Don’t take the rating personally. It’s not you–it’s me. Really, there’s a lot to like in your book; a parallel world with ‘mancers, magic that comes out of passion, distilled magic as part of the drug trade…
Wait, not that last bit. Because while it makes absolute sense, I just don’t. I don’t do sloppy drug trade setting, and prefer to avoid realistic setting in anything but Serious Movies and Breaking Bad. Maybe its because the memory of the last kid I took care of whose ‘buddies’ dropped him off not breathing and a lovely shade of light blue at the ER. The night was capped off by calling Security when he was ripping out the IV, ready to walk out the door, and his helpless, frustrated mom who walked out before he did. I don’t like playing in that world during my free time, because I live in it at work. It is heartbreaking and maddening– there are too many assholes, a lot of sad stories, a truckload of lies–both unintentional and purposeful–and no happy endings. I suppose you might have reached that message somewhere in Flex, perhaps with the concept of Flux coming back to bite the magician in the butt, but what I mostly got was the idea that Paul would deal with the devil to achieve his goal, and if he could made
drugs magic without cost, he would. The extreme characterization of a drug dealer who chains his source to a radiator didn’t really help your cause.
Let’s talk characters, particularly Paul, underdog hero. His endless guilt trips, particularly the self-flagellation about his daughter, Aliyah, and his directionless wandering in his own life did not build a character I cared about. Again, I’m willing to take blame here. I don’t have children and don’t understand the endless guilt trip Paul has about saving his kid’s life and his obsession about getting her plastic surgery. Maybe because his character doesn’t have any balance; there’s the ex-relationship, the daughter issues, the work issues. His history comes in context of an unhappy divorce and previously unhappy job. Whatever it is, I have a hard time identifying with him or even rooting for him as I watched him run on his mental gerbil wheel. The best parts were the times that Paul delved into his magic and his joy in creating order from chaos was able to shine. For the rest, well… congratulations on being able to bring a whiny, self-centered six-year-old to life (I know, I know; they all are). Your villain, not so much. If we didn’t have you switching to the villain’s perspective, I don’t think I’d know much at all.

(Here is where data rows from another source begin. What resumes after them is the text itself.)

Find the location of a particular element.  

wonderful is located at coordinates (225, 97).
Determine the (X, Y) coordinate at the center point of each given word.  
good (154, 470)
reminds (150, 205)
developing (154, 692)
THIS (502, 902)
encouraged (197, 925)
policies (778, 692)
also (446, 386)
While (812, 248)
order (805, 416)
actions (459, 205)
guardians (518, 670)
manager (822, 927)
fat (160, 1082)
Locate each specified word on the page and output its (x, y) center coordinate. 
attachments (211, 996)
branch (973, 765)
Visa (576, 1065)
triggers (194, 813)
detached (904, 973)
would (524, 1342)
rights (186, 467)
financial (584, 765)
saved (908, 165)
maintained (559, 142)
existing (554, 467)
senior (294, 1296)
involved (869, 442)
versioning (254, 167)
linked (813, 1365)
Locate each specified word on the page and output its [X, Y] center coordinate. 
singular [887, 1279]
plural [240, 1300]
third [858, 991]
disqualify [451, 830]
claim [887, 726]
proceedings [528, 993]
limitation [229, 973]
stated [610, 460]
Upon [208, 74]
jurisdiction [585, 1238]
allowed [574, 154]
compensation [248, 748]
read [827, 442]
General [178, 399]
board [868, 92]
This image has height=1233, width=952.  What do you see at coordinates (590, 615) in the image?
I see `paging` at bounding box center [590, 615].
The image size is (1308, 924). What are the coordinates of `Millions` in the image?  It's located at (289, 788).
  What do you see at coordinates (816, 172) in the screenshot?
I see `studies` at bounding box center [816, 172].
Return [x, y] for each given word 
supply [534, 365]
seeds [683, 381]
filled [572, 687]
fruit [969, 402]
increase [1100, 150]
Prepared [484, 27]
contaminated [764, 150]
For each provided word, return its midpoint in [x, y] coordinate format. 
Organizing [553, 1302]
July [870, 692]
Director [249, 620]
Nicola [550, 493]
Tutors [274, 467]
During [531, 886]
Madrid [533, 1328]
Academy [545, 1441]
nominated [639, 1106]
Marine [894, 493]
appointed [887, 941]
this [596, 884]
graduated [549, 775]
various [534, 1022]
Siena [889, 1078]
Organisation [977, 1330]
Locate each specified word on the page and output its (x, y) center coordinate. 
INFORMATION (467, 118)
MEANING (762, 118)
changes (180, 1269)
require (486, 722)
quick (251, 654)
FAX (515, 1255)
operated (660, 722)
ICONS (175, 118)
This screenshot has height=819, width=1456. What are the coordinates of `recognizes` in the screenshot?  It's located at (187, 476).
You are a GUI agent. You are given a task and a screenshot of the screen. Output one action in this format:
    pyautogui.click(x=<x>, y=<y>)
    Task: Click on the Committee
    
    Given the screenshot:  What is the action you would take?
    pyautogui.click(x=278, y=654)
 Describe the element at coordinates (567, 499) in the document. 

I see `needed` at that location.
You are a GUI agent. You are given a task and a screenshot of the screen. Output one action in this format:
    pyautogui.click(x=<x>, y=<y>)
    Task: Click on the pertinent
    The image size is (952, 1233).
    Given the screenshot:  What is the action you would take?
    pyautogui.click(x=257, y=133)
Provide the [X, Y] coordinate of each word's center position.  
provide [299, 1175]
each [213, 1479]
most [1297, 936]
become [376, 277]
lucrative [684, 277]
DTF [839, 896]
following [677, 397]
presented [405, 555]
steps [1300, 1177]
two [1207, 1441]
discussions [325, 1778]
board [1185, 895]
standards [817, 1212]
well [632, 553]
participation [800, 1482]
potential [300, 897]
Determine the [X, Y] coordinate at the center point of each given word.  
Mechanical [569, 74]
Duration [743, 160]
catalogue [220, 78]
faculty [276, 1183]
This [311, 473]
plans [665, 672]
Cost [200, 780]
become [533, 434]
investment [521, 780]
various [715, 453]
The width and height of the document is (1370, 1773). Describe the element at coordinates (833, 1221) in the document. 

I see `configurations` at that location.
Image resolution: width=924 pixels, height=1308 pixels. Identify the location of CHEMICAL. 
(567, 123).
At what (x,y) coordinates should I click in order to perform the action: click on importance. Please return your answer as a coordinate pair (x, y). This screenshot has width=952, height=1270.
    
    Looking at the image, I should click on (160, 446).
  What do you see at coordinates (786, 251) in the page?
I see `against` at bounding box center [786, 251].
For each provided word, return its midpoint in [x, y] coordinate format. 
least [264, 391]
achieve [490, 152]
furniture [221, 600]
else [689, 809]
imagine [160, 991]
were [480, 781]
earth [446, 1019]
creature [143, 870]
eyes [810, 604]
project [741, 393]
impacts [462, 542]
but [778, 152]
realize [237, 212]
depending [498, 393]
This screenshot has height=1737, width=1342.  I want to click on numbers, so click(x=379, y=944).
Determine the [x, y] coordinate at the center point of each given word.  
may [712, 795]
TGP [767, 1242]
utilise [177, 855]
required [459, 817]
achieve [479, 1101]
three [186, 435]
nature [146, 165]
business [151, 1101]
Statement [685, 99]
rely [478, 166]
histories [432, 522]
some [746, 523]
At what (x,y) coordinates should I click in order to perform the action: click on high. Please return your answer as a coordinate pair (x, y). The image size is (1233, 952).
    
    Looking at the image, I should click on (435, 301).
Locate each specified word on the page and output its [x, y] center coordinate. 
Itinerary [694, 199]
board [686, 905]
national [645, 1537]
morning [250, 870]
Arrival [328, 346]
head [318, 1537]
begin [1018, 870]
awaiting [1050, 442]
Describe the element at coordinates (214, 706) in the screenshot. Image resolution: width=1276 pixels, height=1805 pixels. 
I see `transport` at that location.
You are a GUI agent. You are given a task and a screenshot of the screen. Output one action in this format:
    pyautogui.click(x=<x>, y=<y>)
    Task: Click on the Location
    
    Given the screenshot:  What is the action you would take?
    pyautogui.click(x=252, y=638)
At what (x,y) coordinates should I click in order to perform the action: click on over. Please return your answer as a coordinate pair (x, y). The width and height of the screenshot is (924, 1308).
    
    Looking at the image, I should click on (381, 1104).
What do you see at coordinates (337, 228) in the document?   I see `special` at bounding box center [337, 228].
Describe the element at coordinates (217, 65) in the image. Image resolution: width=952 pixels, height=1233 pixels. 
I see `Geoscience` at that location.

Although, if we’re being honest, I’d have to say you should share a tad bit of the blame. The story-telling was choppy. I appreciate an experimental narrative structure in the hands of a practitioner, but chapter installments drew attention to the lack of transitions instead of facilitating them. Sometimes the chapter ended and picked up one second later. Sometimes it ended, and the next began in the future, then flashed back to the middle. It’s not a bad idea, but you need a story and style that can use the sophistication of that technique. I suppose the underdog, concealed-power plot is based on the superhero tradition, but could you have classed it up a bit? Apparently Paul is able to identify the villain through magical nausea, but lines like “focusing on her magic was like pushing his head deeper into a barf bag” isn’t going to win you much love.
The ending pulled it together in a decent way, and your writing finally had a chance to shine. I wish you luck with your series, I really do, but I have doubts I’ll continue. It’s got the underdog-double life superhero thing going for it, so I’m sure you’ll find an audience. I think it’ll especially appeal to fans of Wendig’s Miriam Black series. Which I also disliked, so you’re in fabulous company.